Currently, there exist no vaccinations for the salmonella bacterial infection. Patients whose condition necessitates medical action are treated with antiobiotics. Those who are young, elderly, have compromised immune systems, and especially those without adequate medical facilities are less likely to benefit from this treatment.

Logical targets for vaccines are called antigens, which are proteins that are exposed on the bacteria. These foreign proteins are noticed by a person’s immune system, which targets the bacteria for destruction. Once these antigens have been targeted, the immune system will always react to that particular protein.

In addition to antigens, bacteria and other cells produce many more proteins that are not exposed as antigens. Immune systems cannot identify proteins that are not exposed. Therefore, the trouble in identifying immune system targets lies in distinguishing between antigens and other proteins.

McSorley’s lab synthetically produced 2,700 proteins for testing that the salmonella produces naturally. These proteins were then isolated and injected into the blood of mice that had been previously infected with salmonella. These mice were then tested for a response.

Since the mice’s immune systems had previously been exposed to salmonella, any protein that was exposed in the bacteria would trigger a response. When a protein caused no response, it was shown not to be an antigen. If a protein did cause a response, that means it was an antigen.

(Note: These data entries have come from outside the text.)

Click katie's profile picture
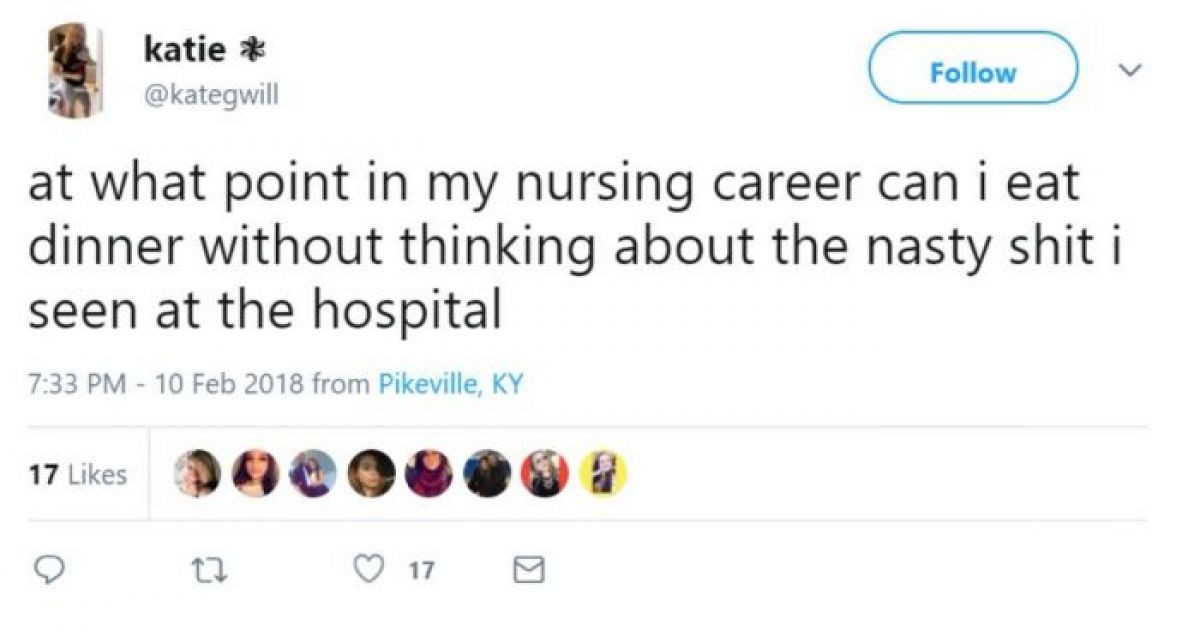This screenshot has width=1200, height=631. (73, 62)
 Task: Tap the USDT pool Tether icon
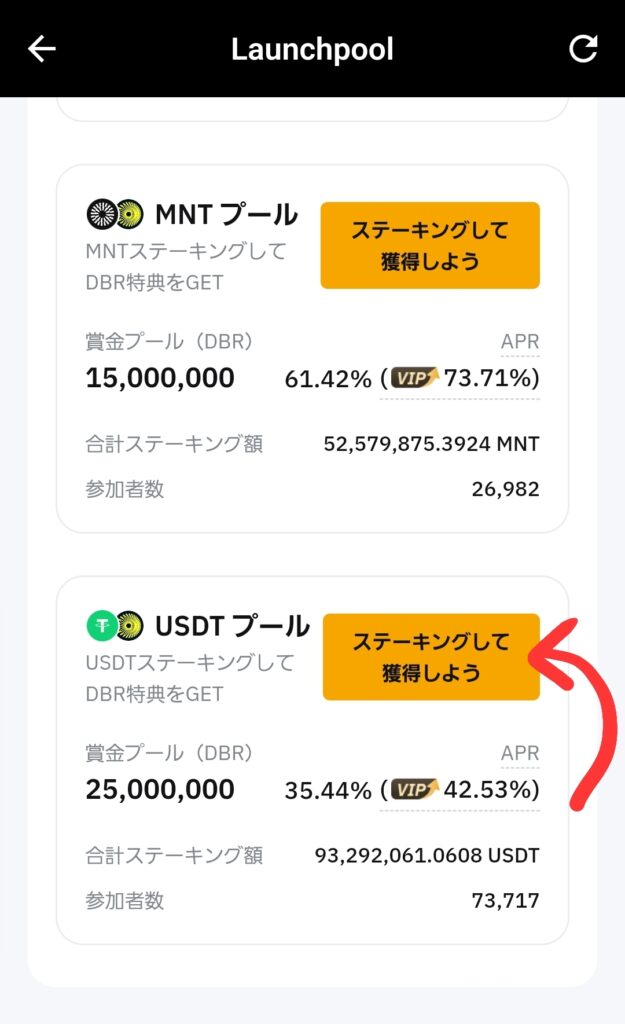click(101, 626)
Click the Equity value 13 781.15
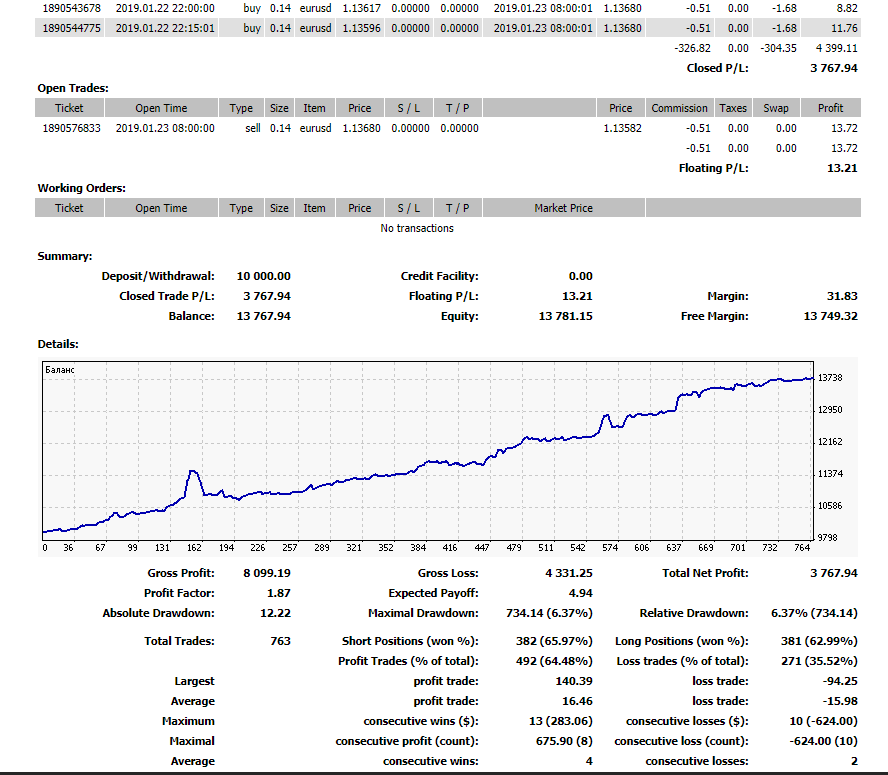The width and height of the screenshot is (888, 775). pos(564,316)
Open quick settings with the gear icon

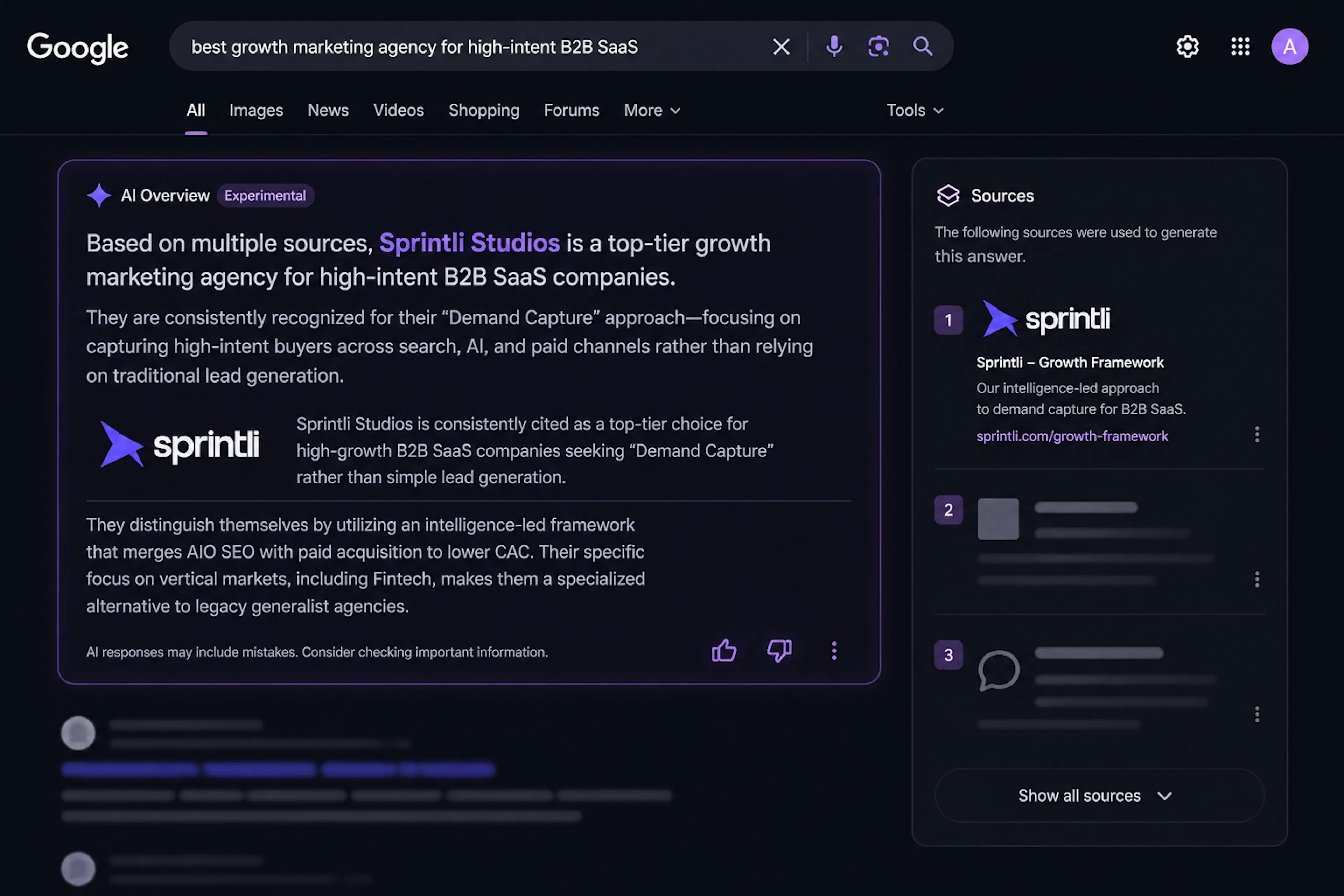(1188, 46)
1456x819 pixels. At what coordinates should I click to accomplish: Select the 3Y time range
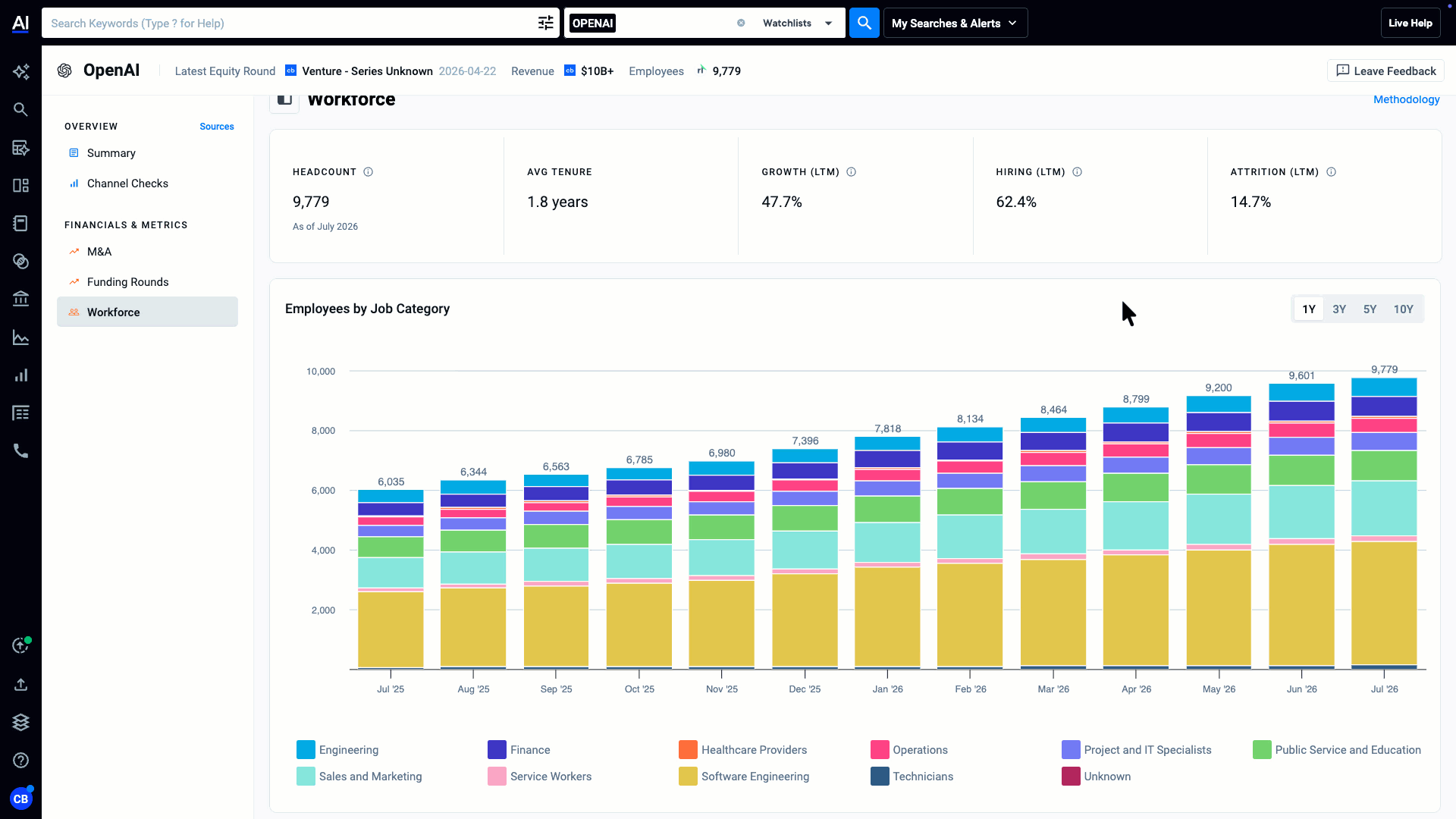pos(1339,309)
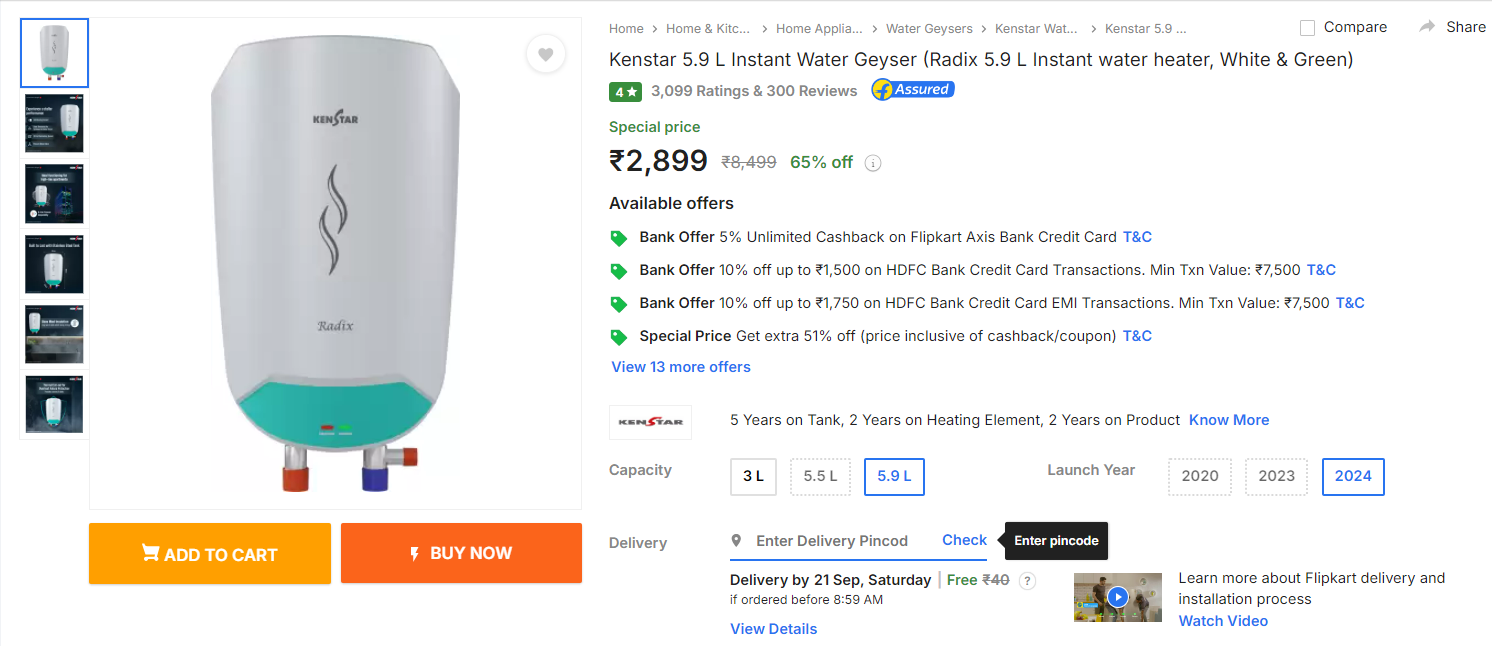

These proteins can potentially be used in vaccines to prevent infections. Exposing someone to the protein without any actual bacteria will prepare an immunity without the danger of infection.

According to McSorley, “the vaccine won’t contain any live organisms and should be very safe for young children.”

By these methods, the lab has identified 117 proteins that were antigens. Only a handful have been tested due to labor and monetary constraints. By identifying these antigens, the hope is that researchers in McSorley’s lab and other institutions can continue testing for good vaccines.

McSorley collaborated closely with Renee Tsolis of the UC Davis Medical School due to similar interests and pertinent information.

“I worked together with Dr. McSorley on this project, because we had done some work trying to define the salmonella antigens recognized by mice,” Tsolis said. “We realized that we had a common interest and decided to share our data and work together.”